**Stated problem:** Copy out the entire blog entry titled "Smoking" below, word for word, including its date line.

**Given text:**
________________
Saturday, 19 August 2017

Smoking

At ten to nine on a Saturday morning, the works phone goes. By the time we have clattered downstairs to catch it, whoever it was has rung off.
     Interested to see who had rung us at that time on a Saturday, I did dial back - the thing where you type in 1471 and it tells you the number of whoever rang you last - and rang the number given.
     'Hello, I'm Chris from Raven, did you want me?' I ask
     'No-one has rung you from here,' says the man on the other end.
     'Erm, yes they have,' I say, 'Because I've just done dial back.'
     A lady obviously takes the phone off him and says, 'Do you do smokeless incense sticks?'
    'No sorry,' I say, 'The whole point of incense sticks is that they give off smoke.'

     There are some times when you know that it is a waste of time detailing the alternate options available, and this was one of those. So we ended the conversation pleasantly, and I went back to checking out a catalogue from one of our suppliers.
    Incense and perfume both come from words which mean 'fragranced smoke', so by their very nature, they are smoke. But smoke which is used for its aroma.
________________
**Listing:**
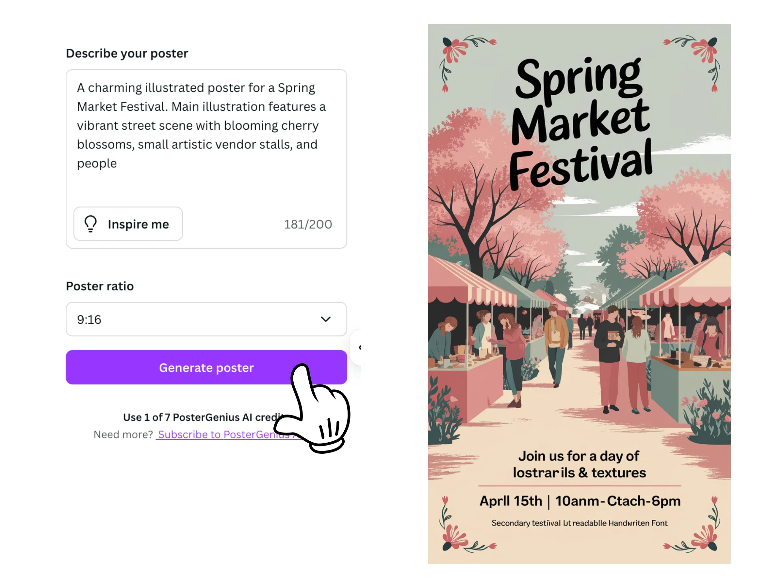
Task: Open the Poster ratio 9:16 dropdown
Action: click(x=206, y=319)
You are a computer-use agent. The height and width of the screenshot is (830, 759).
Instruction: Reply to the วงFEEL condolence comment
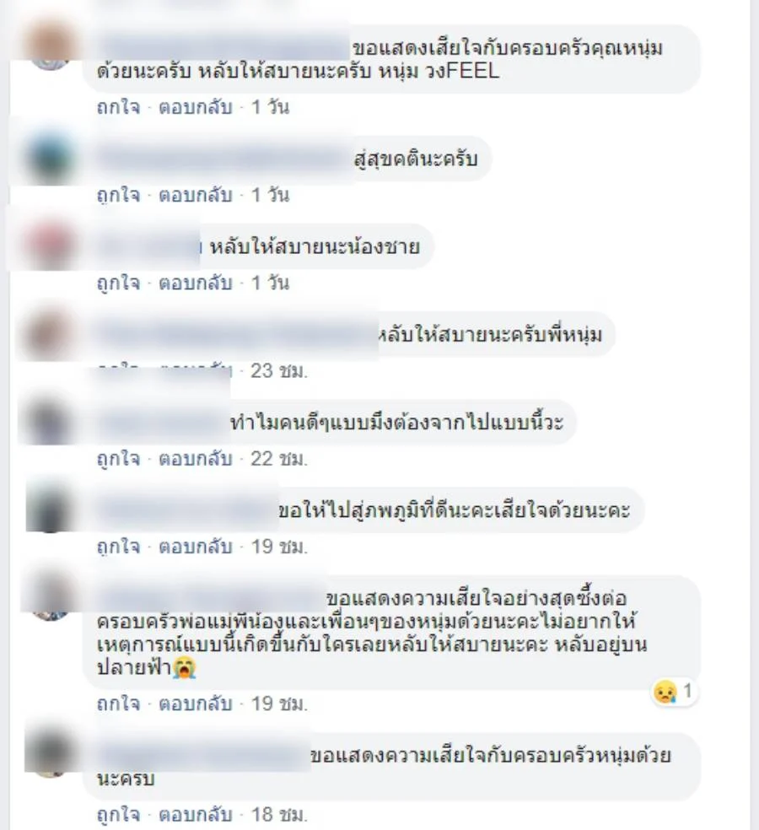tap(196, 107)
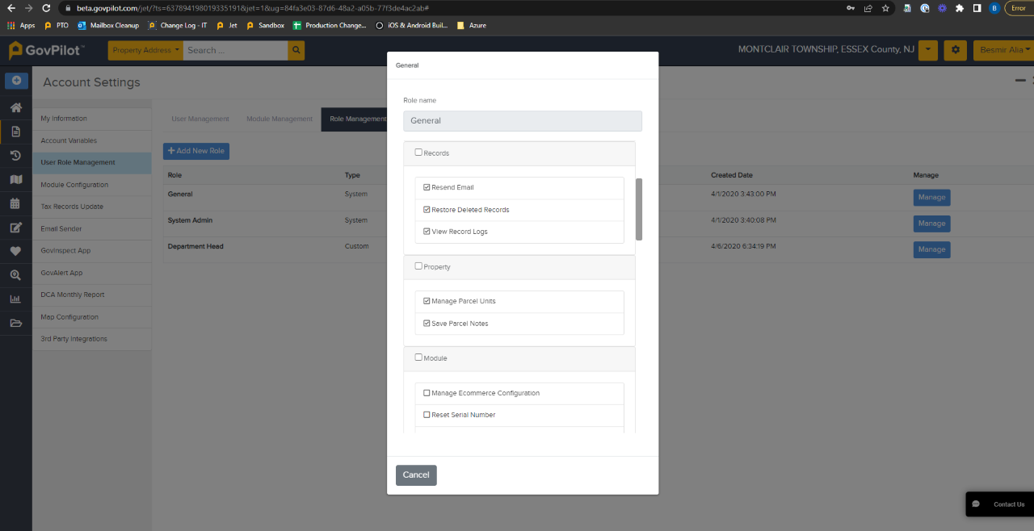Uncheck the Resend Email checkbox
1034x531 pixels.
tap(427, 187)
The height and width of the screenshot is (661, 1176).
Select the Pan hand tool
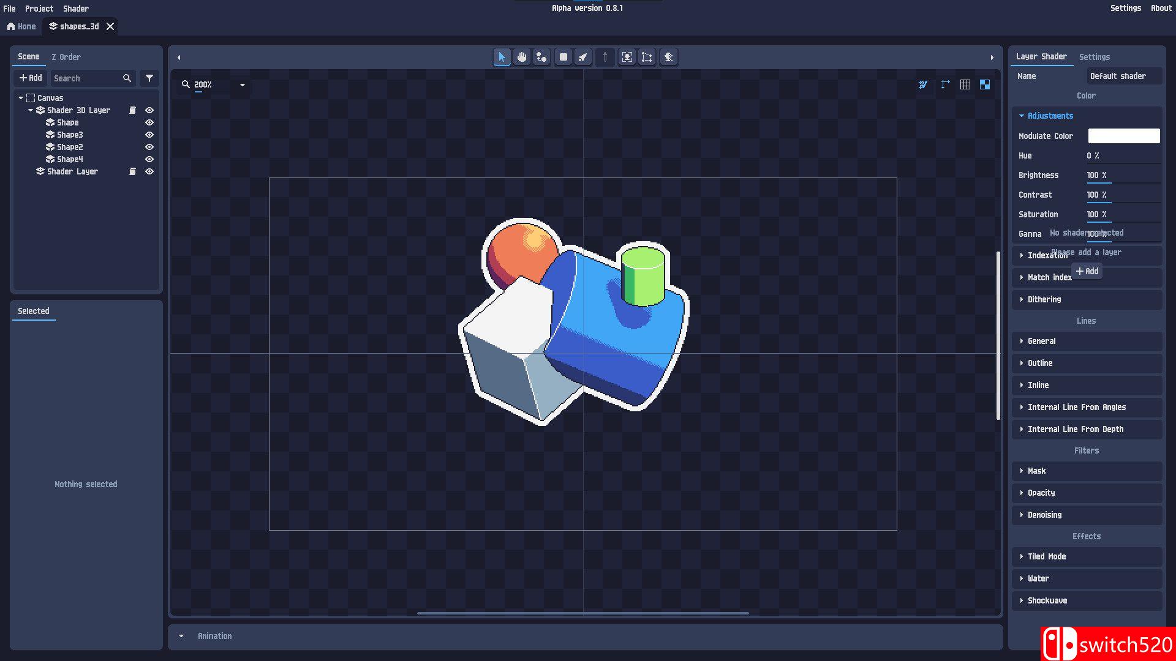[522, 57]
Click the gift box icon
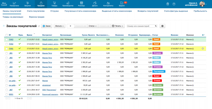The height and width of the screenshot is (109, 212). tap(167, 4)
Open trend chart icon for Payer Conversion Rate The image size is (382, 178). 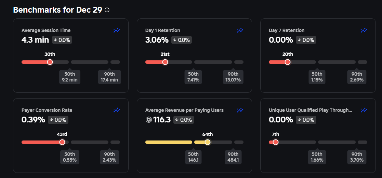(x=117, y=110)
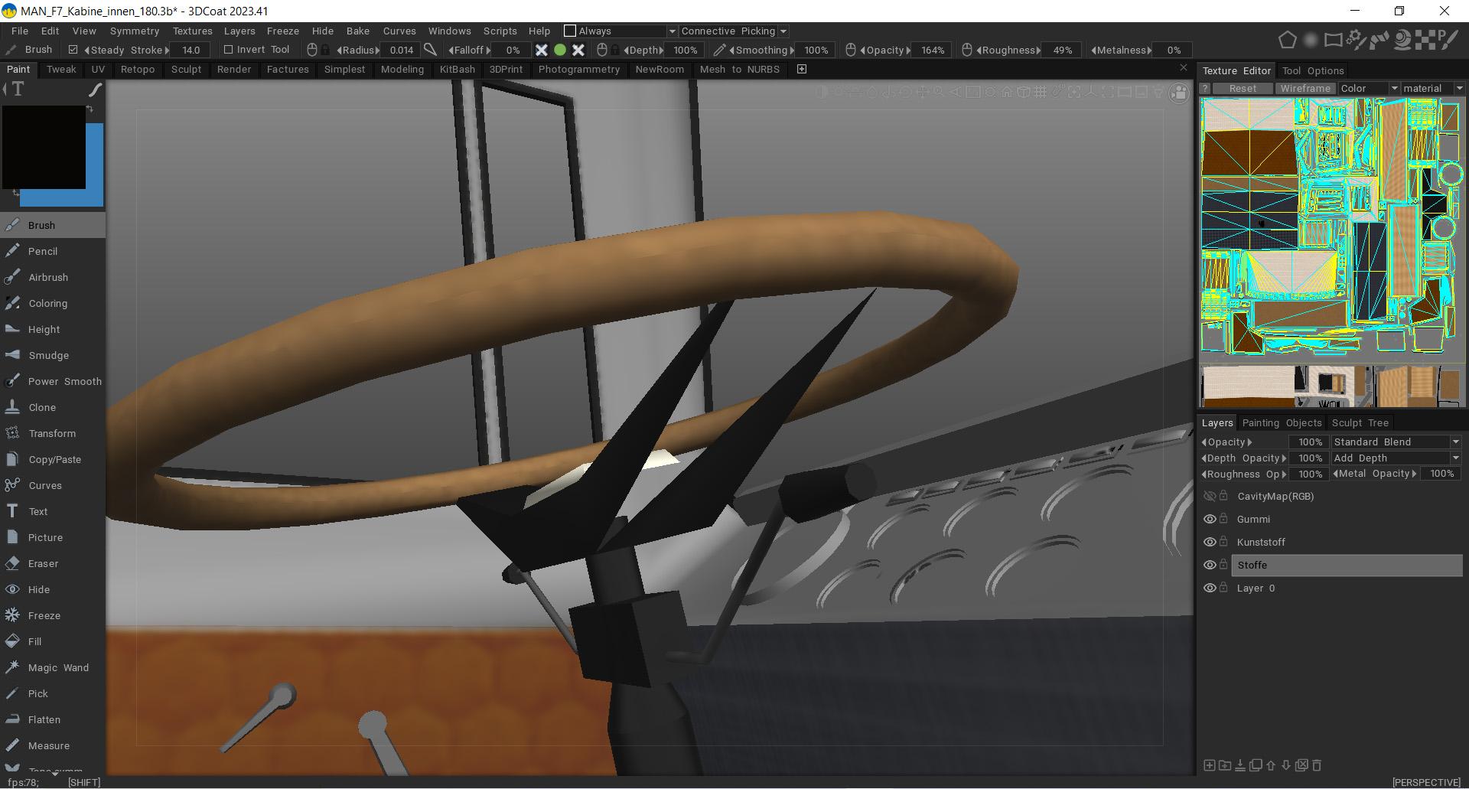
________________
**Problem solution:**
Saturday, 19 August 2017

Smoking

At ten to nine on a Saturday morning, the works phone goes. By the time we have clattered downstairs to catch it, whoever it was has rung off.
     Interested to see who had rung us at that time on a Saturday, I did dial back - the thing where you type in 1471 and it tells you the number of whoever rang you last - and rang the number given.
     'Hello, I'm Chris from Raven, did you want me?' I ask
     'No-one has rung you from here,' says the man on the other end.
     'Erm, yes they have,' I say, 'Because I've just done dial back.'
     A lady obviously takes the phone off him and says, 'Do you do smokeless incense sticks?'
    'No sorry,' I say, 'The whole point of incense sticks is that they give off smoke.'

     There are some times when you know that it is a waste of time detailing the alternate options available, and this was one of those. So we ended the conversation pleasantly, and I went back to checking out a catalogue from one of our suppliers.
    Incense and perfume both come from words which mean 'fragranced smoke', so by their very nature, they are smoke. But smoke which is used for its aroma.